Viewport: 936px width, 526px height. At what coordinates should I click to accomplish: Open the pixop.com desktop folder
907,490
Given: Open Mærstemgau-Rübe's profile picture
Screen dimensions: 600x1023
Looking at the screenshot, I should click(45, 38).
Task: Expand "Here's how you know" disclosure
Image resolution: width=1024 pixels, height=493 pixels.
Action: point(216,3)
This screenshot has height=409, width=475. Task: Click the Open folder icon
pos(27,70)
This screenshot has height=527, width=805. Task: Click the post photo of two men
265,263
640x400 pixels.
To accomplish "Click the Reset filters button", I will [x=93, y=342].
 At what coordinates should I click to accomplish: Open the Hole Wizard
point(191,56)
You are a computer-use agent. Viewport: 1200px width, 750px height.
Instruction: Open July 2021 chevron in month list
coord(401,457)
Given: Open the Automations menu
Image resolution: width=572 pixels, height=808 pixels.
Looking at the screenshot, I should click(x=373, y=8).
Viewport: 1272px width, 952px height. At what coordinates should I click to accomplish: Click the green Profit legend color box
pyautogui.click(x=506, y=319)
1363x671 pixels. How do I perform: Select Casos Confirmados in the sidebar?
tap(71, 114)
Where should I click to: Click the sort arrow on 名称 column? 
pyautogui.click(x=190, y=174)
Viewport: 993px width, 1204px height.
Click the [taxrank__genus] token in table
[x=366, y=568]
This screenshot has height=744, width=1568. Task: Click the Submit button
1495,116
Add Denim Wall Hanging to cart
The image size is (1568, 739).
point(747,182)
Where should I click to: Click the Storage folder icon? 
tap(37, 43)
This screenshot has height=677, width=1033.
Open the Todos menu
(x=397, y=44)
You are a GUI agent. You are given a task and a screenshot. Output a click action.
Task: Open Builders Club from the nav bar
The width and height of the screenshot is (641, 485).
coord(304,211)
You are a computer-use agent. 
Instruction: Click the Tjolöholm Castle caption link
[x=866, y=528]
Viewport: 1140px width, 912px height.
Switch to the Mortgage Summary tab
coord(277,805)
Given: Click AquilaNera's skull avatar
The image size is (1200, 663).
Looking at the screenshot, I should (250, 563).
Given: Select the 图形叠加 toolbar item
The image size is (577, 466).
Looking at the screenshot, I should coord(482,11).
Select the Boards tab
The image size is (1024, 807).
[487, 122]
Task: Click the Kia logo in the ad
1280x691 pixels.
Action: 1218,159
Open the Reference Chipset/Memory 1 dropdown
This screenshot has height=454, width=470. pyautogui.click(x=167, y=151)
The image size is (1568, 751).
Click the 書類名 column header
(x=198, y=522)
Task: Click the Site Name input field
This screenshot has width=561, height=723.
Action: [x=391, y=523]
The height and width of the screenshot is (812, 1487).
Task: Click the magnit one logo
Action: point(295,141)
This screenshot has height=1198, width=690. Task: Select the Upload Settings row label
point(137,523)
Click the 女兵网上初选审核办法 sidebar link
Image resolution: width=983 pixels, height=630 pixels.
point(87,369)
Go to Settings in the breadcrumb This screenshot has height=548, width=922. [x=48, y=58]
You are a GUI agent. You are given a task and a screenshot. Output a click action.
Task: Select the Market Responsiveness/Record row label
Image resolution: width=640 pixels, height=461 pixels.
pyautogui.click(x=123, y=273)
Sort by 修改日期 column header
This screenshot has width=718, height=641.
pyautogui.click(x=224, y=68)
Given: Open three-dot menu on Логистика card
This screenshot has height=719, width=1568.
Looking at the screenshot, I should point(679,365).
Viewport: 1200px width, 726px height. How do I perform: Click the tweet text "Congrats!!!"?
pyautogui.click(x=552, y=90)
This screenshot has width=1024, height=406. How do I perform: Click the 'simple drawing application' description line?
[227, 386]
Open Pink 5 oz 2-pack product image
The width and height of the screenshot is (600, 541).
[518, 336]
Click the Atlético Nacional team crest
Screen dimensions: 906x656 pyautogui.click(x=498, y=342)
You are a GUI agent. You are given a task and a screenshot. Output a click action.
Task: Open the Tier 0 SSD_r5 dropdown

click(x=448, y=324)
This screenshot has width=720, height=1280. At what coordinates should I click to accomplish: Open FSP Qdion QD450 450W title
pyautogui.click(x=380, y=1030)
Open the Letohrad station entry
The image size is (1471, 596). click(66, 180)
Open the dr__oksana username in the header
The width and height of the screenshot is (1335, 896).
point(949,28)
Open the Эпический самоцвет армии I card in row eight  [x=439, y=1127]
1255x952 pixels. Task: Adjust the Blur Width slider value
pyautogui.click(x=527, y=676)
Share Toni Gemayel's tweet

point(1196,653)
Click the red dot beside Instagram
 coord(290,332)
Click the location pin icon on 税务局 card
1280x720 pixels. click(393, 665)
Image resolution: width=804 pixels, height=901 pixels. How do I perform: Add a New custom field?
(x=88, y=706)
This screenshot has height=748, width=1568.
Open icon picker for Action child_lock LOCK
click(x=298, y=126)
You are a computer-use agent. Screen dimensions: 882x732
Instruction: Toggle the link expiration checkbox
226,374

· · · ·

# [Task prompt]
Across the whole listing, every line must be copied exactly.

# [Answer for this exercise]
Viewport: 936px width, 526px height. At what coordinates should I click to accomplish: Open the pixop.com desktop folder
907,490
Given: Open Mærstemgau-Rübe's profile picture
Screen dimensions: 600x1023
Looking at the screenshot, I should click(45, 38).
Task: Expand "Here's how you know" disclosure
Image resolution: width=1024 pixels, height=493 pixels.
Action: point(216,3)
This screenshot has height=409, width=475. Task: Click the Open folder icon
pos(27,70)
This screenshot has height=527, width=805. Task: Click the post photo of two men
265,263
640x400 pixels.
To accomplish "Click the Reset filters button", I will [x=93, y=342].
 At what coordinates should I click to accomplish: Open the Hole Wizard
point(191,56)
You are a computer-use agent. Viewport: 1200px width, 750px height.
Instruction: Open July 2021 chevron in month list
coord(401,457)
Given: Open the Automations menu
Image resolution: width=572 pixels, height=808 pixels.
Looking at the screenshot, I should click(x=373, y=8).
Viewport: 1272px width, 952px height. At what coordinates should I click to accomplish: Click the green Profit legend color box
pyautogui.click(x=506, y=319)
1363x671 pixels. How do I perform: Select Casos Confirmados in the sidebar?
tap(71, 114)
Where should I click to: Click the sort arrow on 名称 column? 
pyautogui.click(x=190, y=174)
Viewport: 993px width, 1204px height.
Click the [taxrank__genus] token in table
[x=366, y=568]
This screenshot has height=744, width=1568. Task: Click the Submit button
1495,116
Add Denim Wall Hanging to cart
The image size is (1568, 739).
point(747,182)
Where should I click to: Click the Storage folder icon? 
tap(37, 43)
This screenshot has height=677, width=1033.
Open the Todos menu
(x=397, y=44)
You are a GUI agent. You are given a task and a screenshot. Output a click action.
Task: Open Builders Club from the nav bar
The width and height of the screenshot is (641, 485).
coord(304,211)
You are a computer-use agent. 
Instruction: Click the Tjolöholm Castle caption link
[x=866, y=528]
Viewport: 1140px width, 912px height.
Switch to the Mortgage Summary tab
coord(277,805)
Given: Click AquilaNera's skull avatar
The image size is (1200, 663).
Looking at the screenshot, I should (250, 563).
Given: Select the 图形叠加 toolbar item
The image size is (577, 466).
Looking at the screenshot, I should coord(482,11).
Select the Boards tab
The image size is (1024, 807).
[487, 122]
Task: Click the Kia logo in the ad
1280x691 pixels.
Action: 1218,159
Open the Reference Chipset/Memory 1 dropdown
This screenshot has height=454, width=470. pyautogui.click(x=167, y=151)
The image size is (1568, 751).
Click the 書類名 column header
(x=198, y=522)
Task: Click the Site Name input field
This screenshot has width=561, height=723.
Action: [x=391, y=523]
The height and width of the screenshot is (812, 1487).
Task: Click the magnit one logo
Action: point(295,141)
This screenshot has height=1198, width=690. Task: Select the Upload Settings row label
point(137,523)
Click the 女兵网上初选审核办法 sidebar link
Image resolution: width=983 pixels, height=630 pixels.
point(87,369)
Go to Settings in the breadcrumb This screenshot has height=548, width=922. [x=48, y=58]
You are a GUI agent. You are given a task and a screenshot. Output a click action.
Task: Select the Market Responsiveness/Record row label
Image resolution: width=640 pixels, height=461 pixels.
pyautogui.click(x=123, y=273)
Sort by 修改日期 column header
This screenshot has width=718, height=641.
pyautogui.click(x=224, y=68)
Given: Open three-dot menu on Логистика card
This screenshot has height=719, width=1568.
Looking at the screenshot, I should point(679,365).
Viewport: 1200px width, 726px height. How do I perform: Click the tweet text "Congrats!!!"?
pyautogui.click(x=552, y=90)
This screenshot has width=1024, height=406. How do I perform: Click the 'simple drawing application' description line?
[227, 386]
Open Pink 5 oz 2-pack product image
The width and height of the screenshot is (600, 541).
[518, 336]
Click the Atlético Nacional team crest
Screen dimensions: 906x656 pyautogui.click(x=498, y=342)
You are a GUI agent. You are given a task and a screenshot. Output a click action.
Task: Open the Tier 0 SSD_r5 dropdown

click(x=448, y=324)
This screenshot has width=720, height=1280. At what coordinates should I click to accomplish: Open FSP Qdion QD450 450W title
pyautogui.click(x=380, y=1030)
Open the Letohrad station entry
The image size is (1471, 596). click(66, 180)
Open the dr__oksana username in the header
The width and height of the screenshot is (1335, 896).
point(949,28)
Open the Эпический самоцвет армии I card in row eight  [x=439, y=1127]
1255x952 pixels. Task: Adjust the Blur Width slider value
pyautogui.click(x=527, y=676)
Share Toni Gemayel's tweet

point(1196,653)
Click the red dot beside Instagram
 coord(290,332)
Click the location pin icon on 税务局 card
1280x720 pixels. click(393, 665)
Image resolution: width=804 pixels, height=901 pixels. How do I perform: Add a New custom field?
(x=88, y=706)
This screenshot has height=748, width=1568.
Open icon picker for Action child_lock LOCK
click(x=298, y=126)
You are a computer-use agent. Screen dimensions: 882x732
Instruction: Toggle the link expiration checkbox
226,374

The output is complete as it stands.